Stored data
● ● ● ● ●

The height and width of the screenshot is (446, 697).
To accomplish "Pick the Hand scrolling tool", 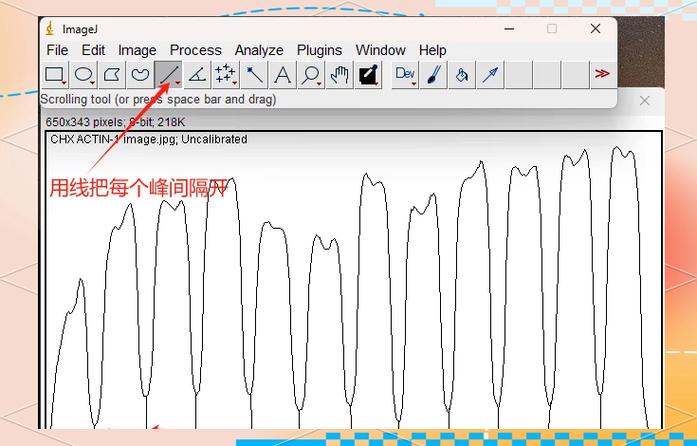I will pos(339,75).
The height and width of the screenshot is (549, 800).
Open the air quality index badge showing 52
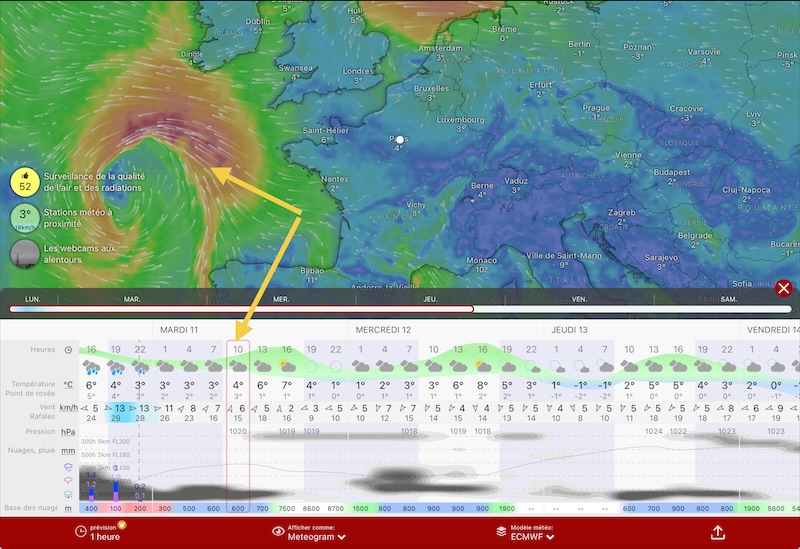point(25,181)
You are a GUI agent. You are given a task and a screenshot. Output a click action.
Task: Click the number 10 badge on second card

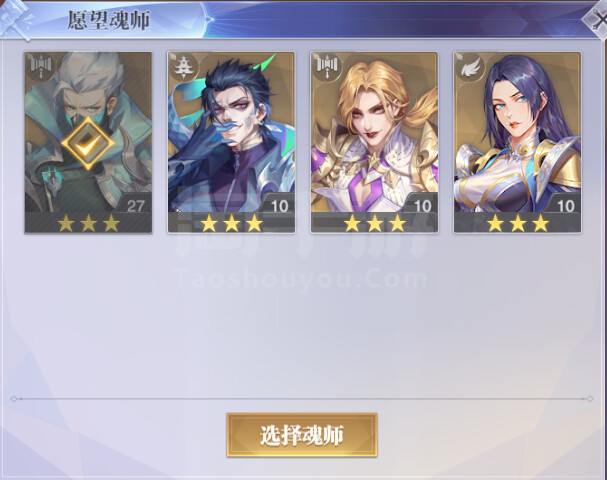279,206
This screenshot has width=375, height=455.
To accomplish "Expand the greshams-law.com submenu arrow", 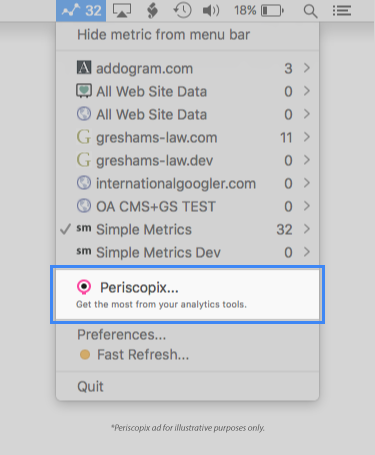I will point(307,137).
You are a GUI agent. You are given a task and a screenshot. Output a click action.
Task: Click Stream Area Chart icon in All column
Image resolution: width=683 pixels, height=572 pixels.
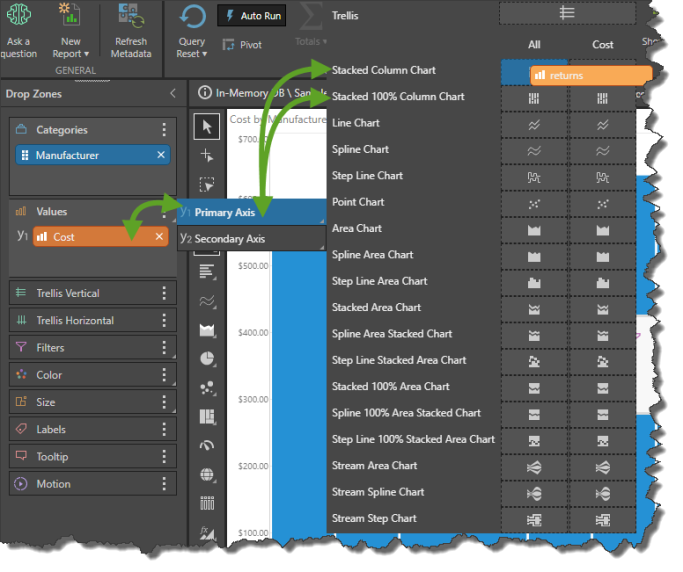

● ● ● ● ●

I need each line of the entries that holds the string "width" located and copied.

Result:
The height and width of the screenshot is (446, 697).
The height and width of the screenshot is (549, 800).
This screenshot has width=375, height=455.
Image resolution: width=683 pixels, height=572 pixels.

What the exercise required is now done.